Indeed my dad’s judgement seemed to be vindicated when Gibson dropped his very first pass. “There you are, now”, I remember dad saying, “didn’t I tell you no good would come of this sort of experimentation?”

But that was before Gibson cut the English defence open in the middle of the second half with one of the most beautiful dummies I’ve ever seen. His searing run and immaculate passing led to one of the great tries, scored by Kevin Flynn, and to an amazing 18-5 victory in Twickenham of all places. From that moment, there was never a doubt in our house about who was the greatest rugby player we’d ever seen.

All my daughters have grown up with the same passion for the game — although, of course, they never had the privilege of seeing Mike Gibson in his prime. Three of them banded together last year to buy tickets for the Heineken Cup final long before they knew who was likely to be playing in it. Their memories of that incredible day in Cardiff, when Munster won the cup simply because they wouldn’t allow themselves to be beaten, will last as long for them as some of mine will for me.

With that sort of background, I hope I’ll be forgiven for saying the GAA never meant much to me when I was growing up. The great Kerry and Dublin clashes went over my head, and I was never able to feel the thrill of great games.

To me, September never meant that we were heading for the climax of the football and hurling seasons, only that we were approaching the start of the rugby year.

As I got a bit older, and especially as I became politically involved, I came to see the GAA as representing something that was entirely backward.

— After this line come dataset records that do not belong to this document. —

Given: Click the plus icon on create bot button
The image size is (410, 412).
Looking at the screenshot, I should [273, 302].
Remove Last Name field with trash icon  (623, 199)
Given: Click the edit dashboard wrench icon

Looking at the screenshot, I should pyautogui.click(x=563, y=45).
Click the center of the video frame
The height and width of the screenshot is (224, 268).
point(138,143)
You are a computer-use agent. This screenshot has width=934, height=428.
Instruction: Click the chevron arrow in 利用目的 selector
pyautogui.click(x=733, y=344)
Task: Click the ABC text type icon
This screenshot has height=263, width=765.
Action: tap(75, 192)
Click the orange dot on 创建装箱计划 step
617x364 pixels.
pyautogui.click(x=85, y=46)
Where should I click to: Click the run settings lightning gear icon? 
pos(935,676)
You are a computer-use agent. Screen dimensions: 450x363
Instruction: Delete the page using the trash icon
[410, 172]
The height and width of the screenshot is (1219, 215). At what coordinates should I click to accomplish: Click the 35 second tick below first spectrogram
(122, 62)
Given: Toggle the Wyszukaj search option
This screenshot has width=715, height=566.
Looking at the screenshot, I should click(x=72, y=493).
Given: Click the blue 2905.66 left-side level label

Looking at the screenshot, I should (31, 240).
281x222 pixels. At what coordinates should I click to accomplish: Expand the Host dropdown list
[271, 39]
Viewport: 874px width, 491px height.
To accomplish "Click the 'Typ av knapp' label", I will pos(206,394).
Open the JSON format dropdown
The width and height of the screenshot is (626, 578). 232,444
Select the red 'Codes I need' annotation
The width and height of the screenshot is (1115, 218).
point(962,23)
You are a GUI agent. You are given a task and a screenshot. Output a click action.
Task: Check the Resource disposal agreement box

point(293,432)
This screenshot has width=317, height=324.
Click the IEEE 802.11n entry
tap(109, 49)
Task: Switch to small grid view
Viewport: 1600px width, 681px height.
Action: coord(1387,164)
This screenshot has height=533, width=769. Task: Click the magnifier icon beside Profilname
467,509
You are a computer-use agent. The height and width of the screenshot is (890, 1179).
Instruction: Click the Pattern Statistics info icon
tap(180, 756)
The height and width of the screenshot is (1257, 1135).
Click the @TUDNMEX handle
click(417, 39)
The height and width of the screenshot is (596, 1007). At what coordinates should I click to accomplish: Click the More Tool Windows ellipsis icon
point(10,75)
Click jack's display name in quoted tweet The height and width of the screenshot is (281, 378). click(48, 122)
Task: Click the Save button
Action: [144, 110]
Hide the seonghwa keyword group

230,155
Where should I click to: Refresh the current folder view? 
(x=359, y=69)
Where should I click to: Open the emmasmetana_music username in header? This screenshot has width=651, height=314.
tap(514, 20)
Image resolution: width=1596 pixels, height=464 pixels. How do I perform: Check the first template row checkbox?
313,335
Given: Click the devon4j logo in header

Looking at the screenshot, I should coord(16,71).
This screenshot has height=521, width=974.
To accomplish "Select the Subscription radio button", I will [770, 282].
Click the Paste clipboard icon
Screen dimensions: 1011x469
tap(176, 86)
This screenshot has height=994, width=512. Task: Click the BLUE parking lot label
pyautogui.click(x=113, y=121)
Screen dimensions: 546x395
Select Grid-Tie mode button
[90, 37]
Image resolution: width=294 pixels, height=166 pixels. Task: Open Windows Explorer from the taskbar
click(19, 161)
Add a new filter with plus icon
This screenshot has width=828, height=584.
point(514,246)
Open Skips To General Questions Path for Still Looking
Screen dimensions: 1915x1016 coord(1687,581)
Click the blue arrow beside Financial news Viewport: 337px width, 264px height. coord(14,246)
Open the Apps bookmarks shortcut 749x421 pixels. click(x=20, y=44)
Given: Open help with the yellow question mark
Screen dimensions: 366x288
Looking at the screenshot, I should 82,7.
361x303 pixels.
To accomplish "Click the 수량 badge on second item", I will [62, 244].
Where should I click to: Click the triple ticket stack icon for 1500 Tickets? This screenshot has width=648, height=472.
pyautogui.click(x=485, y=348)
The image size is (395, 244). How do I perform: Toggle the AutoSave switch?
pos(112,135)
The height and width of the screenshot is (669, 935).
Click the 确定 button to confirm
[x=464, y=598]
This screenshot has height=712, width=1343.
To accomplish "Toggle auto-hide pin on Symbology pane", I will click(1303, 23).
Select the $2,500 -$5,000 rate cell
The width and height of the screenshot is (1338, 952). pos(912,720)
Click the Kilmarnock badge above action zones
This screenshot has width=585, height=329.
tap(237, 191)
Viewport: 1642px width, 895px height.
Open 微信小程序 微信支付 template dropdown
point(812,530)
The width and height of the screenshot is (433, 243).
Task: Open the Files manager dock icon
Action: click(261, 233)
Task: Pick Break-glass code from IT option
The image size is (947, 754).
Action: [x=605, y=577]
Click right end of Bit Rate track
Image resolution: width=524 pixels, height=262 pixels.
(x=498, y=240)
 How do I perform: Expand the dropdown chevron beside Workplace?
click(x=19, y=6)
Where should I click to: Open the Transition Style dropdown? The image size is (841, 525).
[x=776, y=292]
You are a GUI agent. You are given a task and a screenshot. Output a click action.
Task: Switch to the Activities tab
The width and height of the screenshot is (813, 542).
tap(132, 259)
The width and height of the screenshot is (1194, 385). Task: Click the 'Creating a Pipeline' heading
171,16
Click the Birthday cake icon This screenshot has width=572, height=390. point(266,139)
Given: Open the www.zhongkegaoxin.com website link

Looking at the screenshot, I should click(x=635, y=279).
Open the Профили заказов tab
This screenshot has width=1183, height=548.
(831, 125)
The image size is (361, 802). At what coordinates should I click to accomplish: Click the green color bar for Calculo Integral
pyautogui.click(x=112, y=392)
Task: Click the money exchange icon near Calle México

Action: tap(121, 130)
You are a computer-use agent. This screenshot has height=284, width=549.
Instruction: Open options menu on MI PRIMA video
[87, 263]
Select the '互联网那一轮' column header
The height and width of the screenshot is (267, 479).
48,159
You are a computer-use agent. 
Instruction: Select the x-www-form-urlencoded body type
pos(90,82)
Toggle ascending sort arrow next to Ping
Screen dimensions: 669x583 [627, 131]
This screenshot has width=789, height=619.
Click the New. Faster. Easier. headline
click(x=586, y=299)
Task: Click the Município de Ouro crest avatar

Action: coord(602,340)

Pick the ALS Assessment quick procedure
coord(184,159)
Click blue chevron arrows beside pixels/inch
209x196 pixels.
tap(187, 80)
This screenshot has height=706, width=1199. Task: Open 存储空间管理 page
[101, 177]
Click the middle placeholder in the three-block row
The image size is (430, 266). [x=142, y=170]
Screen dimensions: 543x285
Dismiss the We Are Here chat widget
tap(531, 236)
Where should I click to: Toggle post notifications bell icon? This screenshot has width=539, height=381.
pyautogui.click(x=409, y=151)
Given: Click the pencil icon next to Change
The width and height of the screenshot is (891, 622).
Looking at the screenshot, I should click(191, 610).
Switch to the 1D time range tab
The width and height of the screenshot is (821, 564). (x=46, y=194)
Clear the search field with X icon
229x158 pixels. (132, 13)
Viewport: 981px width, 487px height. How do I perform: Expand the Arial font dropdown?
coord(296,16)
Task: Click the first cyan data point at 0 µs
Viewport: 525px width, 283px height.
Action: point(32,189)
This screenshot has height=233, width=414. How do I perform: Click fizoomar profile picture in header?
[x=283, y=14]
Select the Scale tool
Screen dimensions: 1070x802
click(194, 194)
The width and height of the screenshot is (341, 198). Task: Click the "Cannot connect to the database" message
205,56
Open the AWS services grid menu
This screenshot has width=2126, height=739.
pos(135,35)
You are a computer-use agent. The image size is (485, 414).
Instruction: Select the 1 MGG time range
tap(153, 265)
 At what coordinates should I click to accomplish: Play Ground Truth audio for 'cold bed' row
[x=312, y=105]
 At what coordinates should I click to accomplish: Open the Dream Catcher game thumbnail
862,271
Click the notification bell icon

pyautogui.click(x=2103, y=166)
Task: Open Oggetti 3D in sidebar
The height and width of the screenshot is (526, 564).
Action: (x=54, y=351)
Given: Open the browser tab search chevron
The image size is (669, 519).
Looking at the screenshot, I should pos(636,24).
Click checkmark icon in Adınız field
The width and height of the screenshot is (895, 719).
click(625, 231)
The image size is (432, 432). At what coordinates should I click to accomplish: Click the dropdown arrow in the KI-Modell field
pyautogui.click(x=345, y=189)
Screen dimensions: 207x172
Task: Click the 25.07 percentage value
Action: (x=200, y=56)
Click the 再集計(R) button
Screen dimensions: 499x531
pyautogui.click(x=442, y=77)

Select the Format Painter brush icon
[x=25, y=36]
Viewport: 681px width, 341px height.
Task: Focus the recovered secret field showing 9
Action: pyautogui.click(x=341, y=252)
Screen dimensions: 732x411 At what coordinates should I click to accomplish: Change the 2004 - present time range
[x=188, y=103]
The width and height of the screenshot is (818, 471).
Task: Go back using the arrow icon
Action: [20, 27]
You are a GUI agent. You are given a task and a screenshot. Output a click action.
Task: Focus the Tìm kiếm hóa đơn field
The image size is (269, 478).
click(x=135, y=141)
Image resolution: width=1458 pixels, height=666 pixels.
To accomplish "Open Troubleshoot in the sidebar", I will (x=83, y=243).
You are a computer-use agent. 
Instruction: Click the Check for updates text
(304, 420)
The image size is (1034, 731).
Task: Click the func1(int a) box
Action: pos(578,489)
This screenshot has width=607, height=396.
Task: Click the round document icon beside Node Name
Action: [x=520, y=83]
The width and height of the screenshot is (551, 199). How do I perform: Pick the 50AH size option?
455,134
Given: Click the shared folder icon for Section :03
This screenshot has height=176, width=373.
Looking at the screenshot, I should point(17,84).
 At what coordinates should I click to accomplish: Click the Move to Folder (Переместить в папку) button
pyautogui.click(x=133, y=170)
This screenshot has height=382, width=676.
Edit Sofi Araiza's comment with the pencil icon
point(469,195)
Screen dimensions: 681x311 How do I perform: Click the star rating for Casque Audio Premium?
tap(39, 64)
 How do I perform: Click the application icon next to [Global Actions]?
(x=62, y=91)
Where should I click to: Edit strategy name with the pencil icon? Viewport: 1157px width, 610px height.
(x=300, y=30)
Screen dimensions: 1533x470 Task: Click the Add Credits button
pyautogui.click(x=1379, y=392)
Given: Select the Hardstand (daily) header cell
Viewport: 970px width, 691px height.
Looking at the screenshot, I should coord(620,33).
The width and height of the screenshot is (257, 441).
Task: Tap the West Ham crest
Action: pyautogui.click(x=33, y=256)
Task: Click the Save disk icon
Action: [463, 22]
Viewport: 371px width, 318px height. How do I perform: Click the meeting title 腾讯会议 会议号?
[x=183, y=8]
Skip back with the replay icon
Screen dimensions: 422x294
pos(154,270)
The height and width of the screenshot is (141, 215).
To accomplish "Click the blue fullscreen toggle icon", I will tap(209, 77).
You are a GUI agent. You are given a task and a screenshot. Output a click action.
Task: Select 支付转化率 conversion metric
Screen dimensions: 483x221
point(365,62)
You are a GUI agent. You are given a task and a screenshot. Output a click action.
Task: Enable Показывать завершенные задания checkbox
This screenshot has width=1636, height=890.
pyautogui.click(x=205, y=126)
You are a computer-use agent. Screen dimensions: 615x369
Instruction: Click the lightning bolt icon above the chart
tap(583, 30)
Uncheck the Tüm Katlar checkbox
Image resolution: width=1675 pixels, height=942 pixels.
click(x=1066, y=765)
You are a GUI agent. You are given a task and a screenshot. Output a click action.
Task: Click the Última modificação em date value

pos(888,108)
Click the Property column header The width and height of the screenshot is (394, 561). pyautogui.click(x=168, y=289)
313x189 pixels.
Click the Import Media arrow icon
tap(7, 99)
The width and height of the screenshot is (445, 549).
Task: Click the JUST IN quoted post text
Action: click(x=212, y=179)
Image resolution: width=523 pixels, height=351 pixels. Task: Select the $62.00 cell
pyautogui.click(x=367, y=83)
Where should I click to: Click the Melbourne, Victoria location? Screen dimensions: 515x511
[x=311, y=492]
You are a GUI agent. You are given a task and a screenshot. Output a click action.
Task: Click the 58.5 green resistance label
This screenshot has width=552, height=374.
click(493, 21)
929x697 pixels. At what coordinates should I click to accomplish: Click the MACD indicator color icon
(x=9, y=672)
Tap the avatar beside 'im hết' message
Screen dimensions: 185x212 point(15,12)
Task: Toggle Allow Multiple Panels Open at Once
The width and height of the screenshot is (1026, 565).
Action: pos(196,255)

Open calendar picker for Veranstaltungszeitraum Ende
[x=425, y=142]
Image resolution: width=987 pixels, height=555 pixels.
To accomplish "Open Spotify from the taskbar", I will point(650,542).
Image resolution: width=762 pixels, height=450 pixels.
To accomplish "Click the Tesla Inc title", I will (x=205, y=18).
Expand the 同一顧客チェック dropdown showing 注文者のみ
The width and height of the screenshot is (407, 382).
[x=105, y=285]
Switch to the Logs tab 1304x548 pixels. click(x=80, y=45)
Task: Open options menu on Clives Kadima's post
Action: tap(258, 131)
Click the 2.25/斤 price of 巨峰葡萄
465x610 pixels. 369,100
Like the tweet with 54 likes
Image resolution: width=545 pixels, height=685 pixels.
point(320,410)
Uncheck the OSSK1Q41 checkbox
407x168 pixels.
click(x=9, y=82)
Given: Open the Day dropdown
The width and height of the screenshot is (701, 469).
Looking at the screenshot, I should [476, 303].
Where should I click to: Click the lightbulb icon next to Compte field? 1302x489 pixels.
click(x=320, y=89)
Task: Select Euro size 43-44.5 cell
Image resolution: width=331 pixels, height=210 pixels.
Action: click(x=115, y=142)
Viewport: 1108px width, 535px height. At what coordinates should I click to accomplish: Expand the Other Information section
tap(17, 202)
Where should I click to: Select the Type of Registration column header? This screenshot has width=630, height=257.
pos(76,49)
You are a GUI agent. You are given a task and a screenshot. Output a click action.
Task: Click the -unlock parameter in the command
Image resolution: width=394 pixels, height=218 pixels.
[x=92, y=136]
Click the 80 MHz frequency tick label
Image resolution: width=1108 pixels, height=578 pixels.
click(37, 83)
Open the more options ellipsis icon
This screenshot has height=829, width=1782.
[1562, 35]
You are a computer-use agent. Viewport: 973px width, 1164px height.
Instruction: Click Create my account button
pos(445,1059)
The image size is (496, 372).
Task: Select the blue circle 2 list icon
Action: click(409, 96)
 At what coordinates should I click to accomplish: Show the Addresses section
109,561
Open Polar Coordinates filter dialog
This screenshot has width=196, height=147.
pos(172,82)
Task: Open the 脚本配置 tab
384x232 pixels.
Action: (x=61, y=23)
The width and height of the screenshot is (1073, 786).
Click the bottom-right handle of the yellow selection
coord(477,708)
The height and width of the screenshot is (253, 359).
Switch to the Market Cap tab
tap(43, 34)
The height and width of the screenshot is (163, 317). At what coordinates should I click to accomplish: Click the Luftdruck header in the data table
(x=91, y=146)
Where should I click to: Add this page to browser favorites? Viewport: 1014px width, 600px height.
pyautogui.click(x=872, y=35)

The intransigence of the organisation, and its apparent preference for a time-warped brand of nationalism, seemed to me to reflect a culture that ought to have been long gone. I equated the GAA ban, which expelled players found guilty of playing soccer, with the ban imposed by the Catholic Church on young men and women entering Trinity College.

And as the cauldron of Northern Ireland erupted, my view of the role played by the GAA hardened.

The organisation seemed to be infused by an ethos that was not just anti-British, but dangerously sectarian as well. I worked over that period with several governments all of whom had difficult relationships with the GAA. And these relationships were based on the fact that the GAA had become a powerful lobby, unwilling ever to take no for an answer, reluctant ever to offer a bit of give in return for a lot of take, and willing always to squeeze the last drop of public money from whatever government they dealt with. In many ways, it seemed to me, the GAA had copied the authoritarian model of the Catholic Church. Even those few proponents of change within the organisation always seemed to be harshly dealt with.

I don’t know whether those attitudes were based on fact or fiction. I know I was far from the only one to share that sort of view of the GAA.

But whatever about the past, hasn’t the GAA become a remarkably indispensable part of our national culture? It’s hard to imagine a voluntary organisation anywhere in the world that makes such a contribution to national life. As the old cliché promoting the Irish language used to say, it’s a vital part of what we are.

Speaking of the language, GAA matches and commentary are almost the only place you’ll hear it used now. And used, especially by the remarkable Michael Ó Muircheartaigh, in ways that most of us can understand and appreciate.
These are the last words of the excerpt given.